WHAT THE EXERCISE ASKS >> Please restate, exactly as they appear, only the lines from the one that contains "Screen dimensions: 1568x773" to the final line of the entries, with no pictures.

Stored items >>
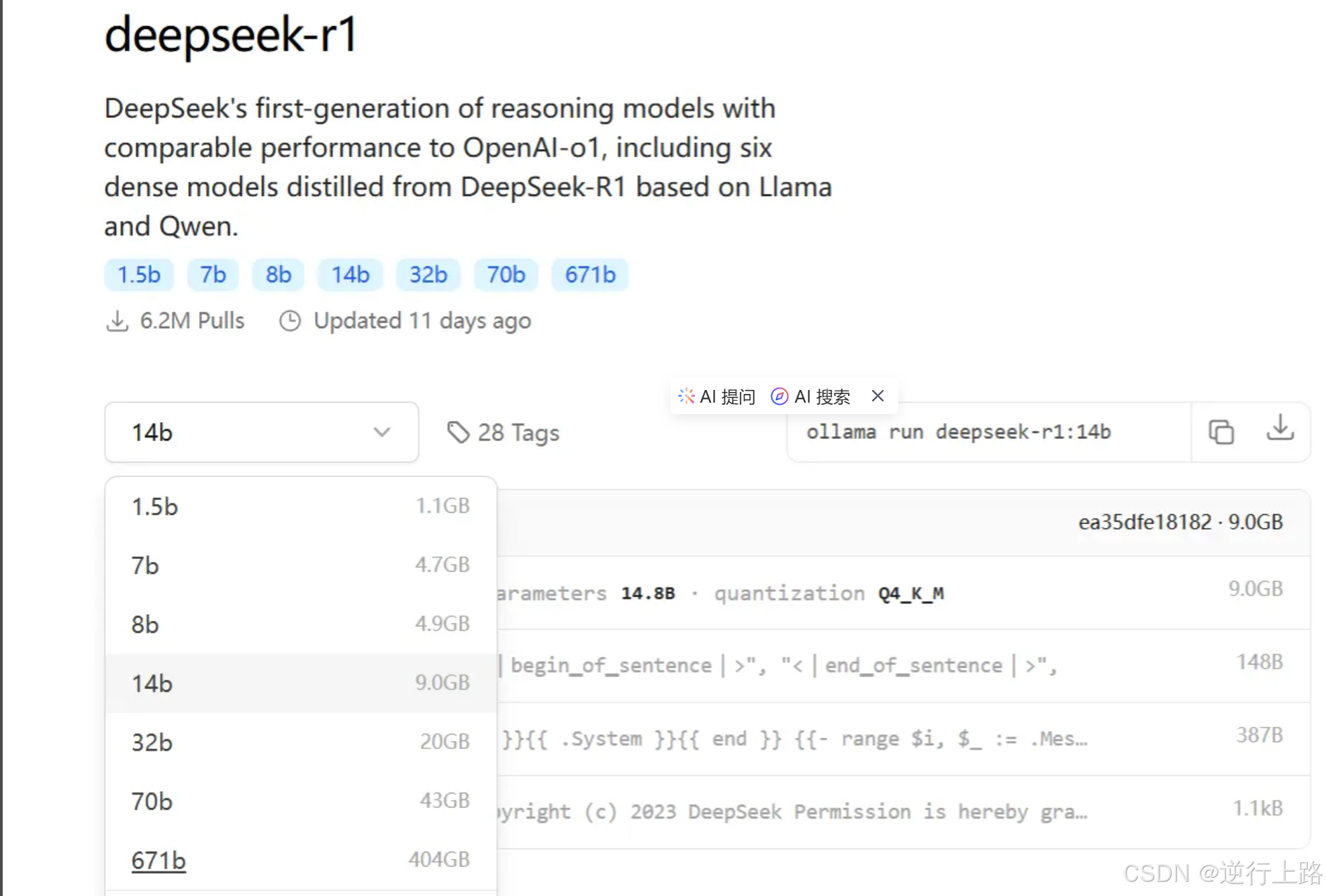This screenshot has width=1326, height=896.
Task: Click the 32b blue tag chip
Action: 428,275
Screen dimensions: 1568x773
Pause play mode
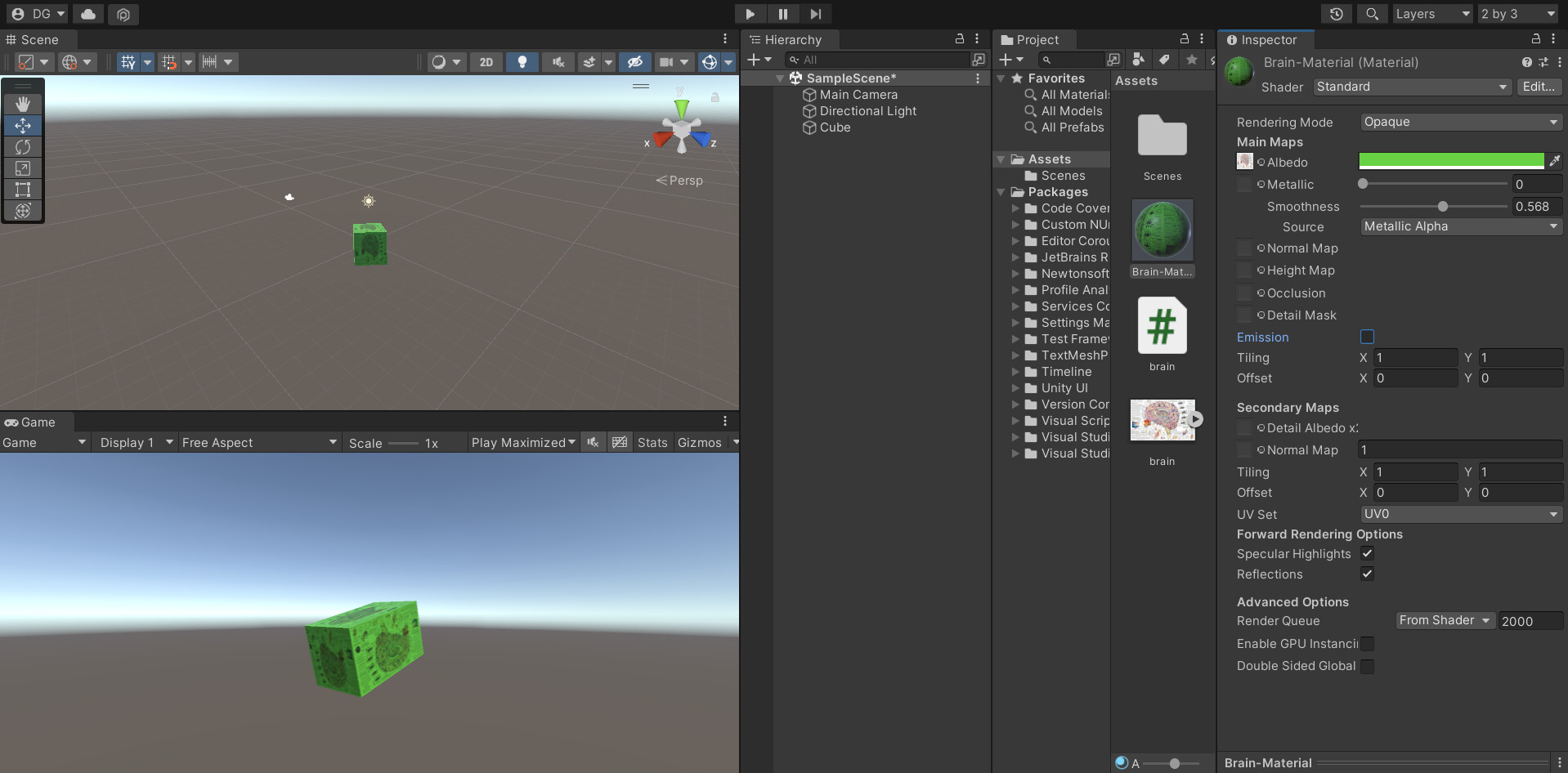[783, 14]
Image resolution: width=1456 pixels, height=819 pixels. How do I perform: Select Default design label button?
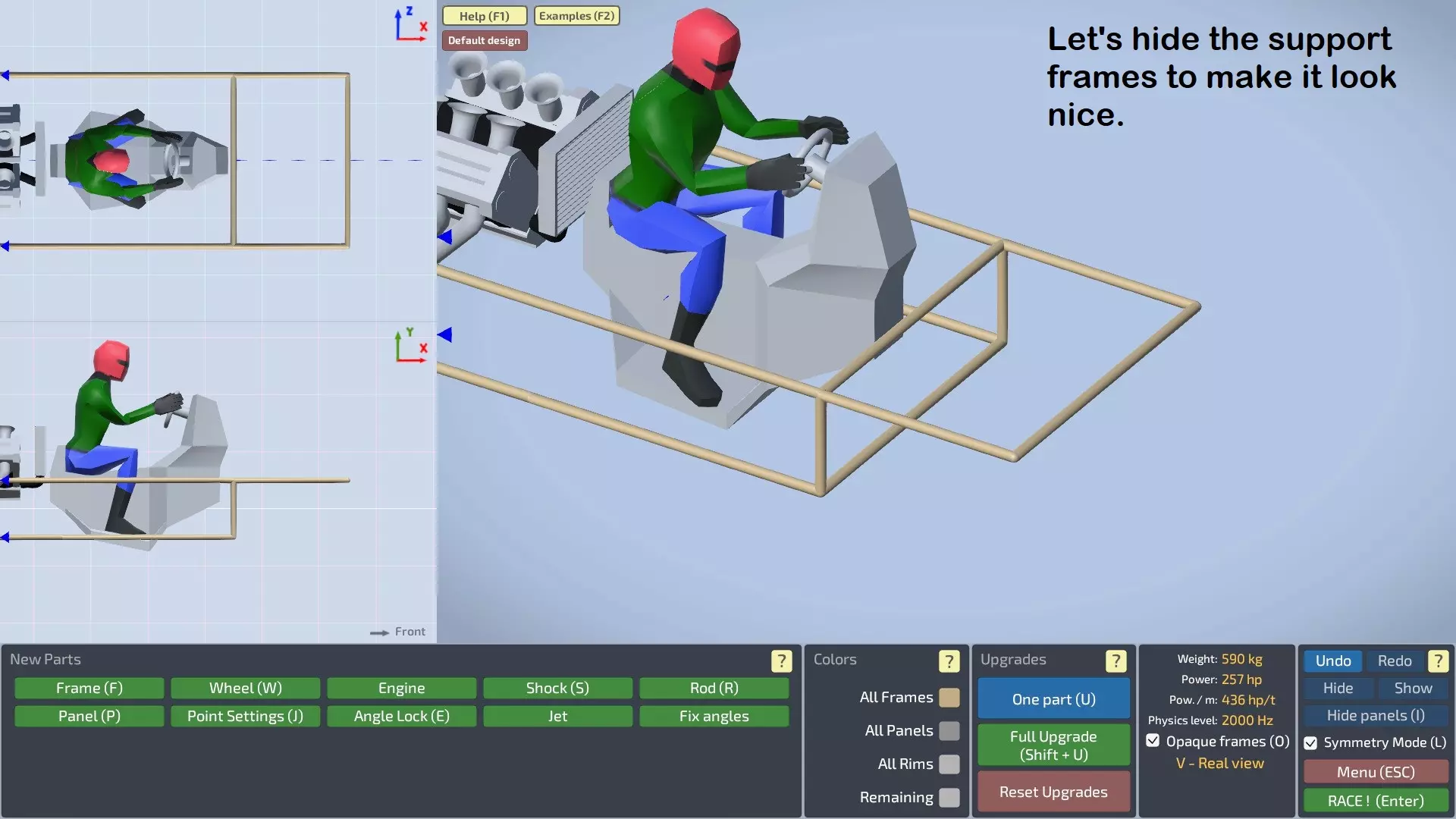[484, 40]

SOLUTION TO THE PROBLEM >>
Screen dimensions: 1568x773
Pause play mode
[783, 14]
Image resolution: width=1456 pixels, height=819 pixels. How do I perform: Select Default design label button?
[484, 40]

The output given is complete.